→ **What you are asked to do**: Translate this sentence from the page excerpt about UK-Med below into French: "The ability to anticipate how to deliver emergency aid to the highest standard is at the heart of UK-Med's modus operandi."

[[ Page excerpt, beginning ]]

The £8 million grant from the Department for International Development, awarded in January, cemented the University's status as a centre for expertise in this area and will fund the support, education and training of health care workers on the UK International Emergency Trauma Register and the new UK International Emergency Medical Register.

These national registers, the first of which was set up by UK-Med in 2011, have registered and trained hundreds of volunteers, ensuring the right mix of skills, training and experience to deploy within 12-24 hours of a global disaster.

On call

The ability to anticipate how to deliver emergency aid to the highest standard is at the heart of UK-Med's modus operandi.

Professor Redmond, a consultant in trauma and emergency medicine and Professor of International Emergency Medicine, explains: "A multidisciplinary clinical team is always on standby, working on two-monthly on call cycles. Before being deployed, each team member must be available, released by their employer and appropriately trained."

Professor Tony Redmond OBE treating patients after an earthquake

Professor Tony Redmond OBE treating patients after an earthquake

Karen Livingstone is one of those deployees – a UK-Med medical adviser who completed her nursing degree and MA in Humanitarian and Conflict Response at Manchester. While working as a nurse, she was deployed to the Philippines to help people whose homes and communities were destroyed or severely damaged by Typhoon Haiyan.

She says: "While working on the Islands, I treated people who had wounds from flying debris, injured limbs, broken bones and dehydration. A lasting impression is the resilience of those people. People's belongings were washed from their homes by the sea and the water sources were contaminated but they were determined to get back on their feet. They explained their needs and welcomed our help and support."

"You want to get working as quickly as possible but in reality there may be delays getting to, into and around a country because of the widespread effects of the disaster. During this time, you envisage scenarios that you may face.

Pre-deployment training and team work are fundamental in preparing you for the hard work ahead." Professor Redmond agrees: "You're always anxious when you immediately arrive but once you start working and treating patients you very quickly get into a pattern and the anxieties ease." Conflict zones, though, are very different, he explains. He would sleep fully clothed with a grab bag, head lamp and hand torch by his bed, ready to make a run for it. "The constant, low-grade, unremitting anxiety of a conflict zone is very wearing and at times worse than a sudden stressful event such as being held at checkpoint, or even shot at." For these reasons, mental preparation is a vital part of UK-Med's training.

[[ Page excerpt, end ]]
[[ Data provided, beginning ]]

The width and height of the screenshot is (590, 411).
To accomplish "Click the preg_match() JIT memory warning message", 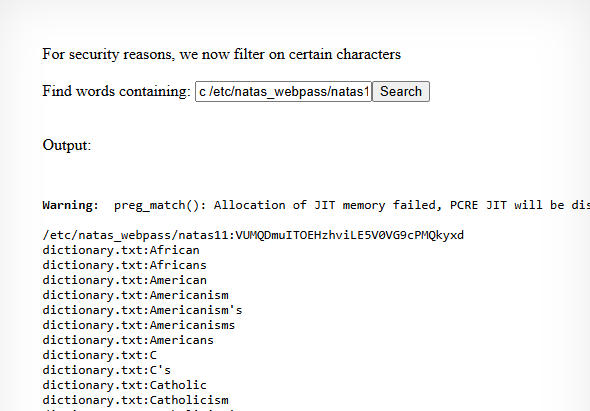I will pos(352,205).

[[ Data provided, end ]]

→ **Solved exercise**: La capacité d'anticiper la manière de fournir une aide d'urgence selon les normes les plus élevées est au cœur du modus operandi de UK-Med.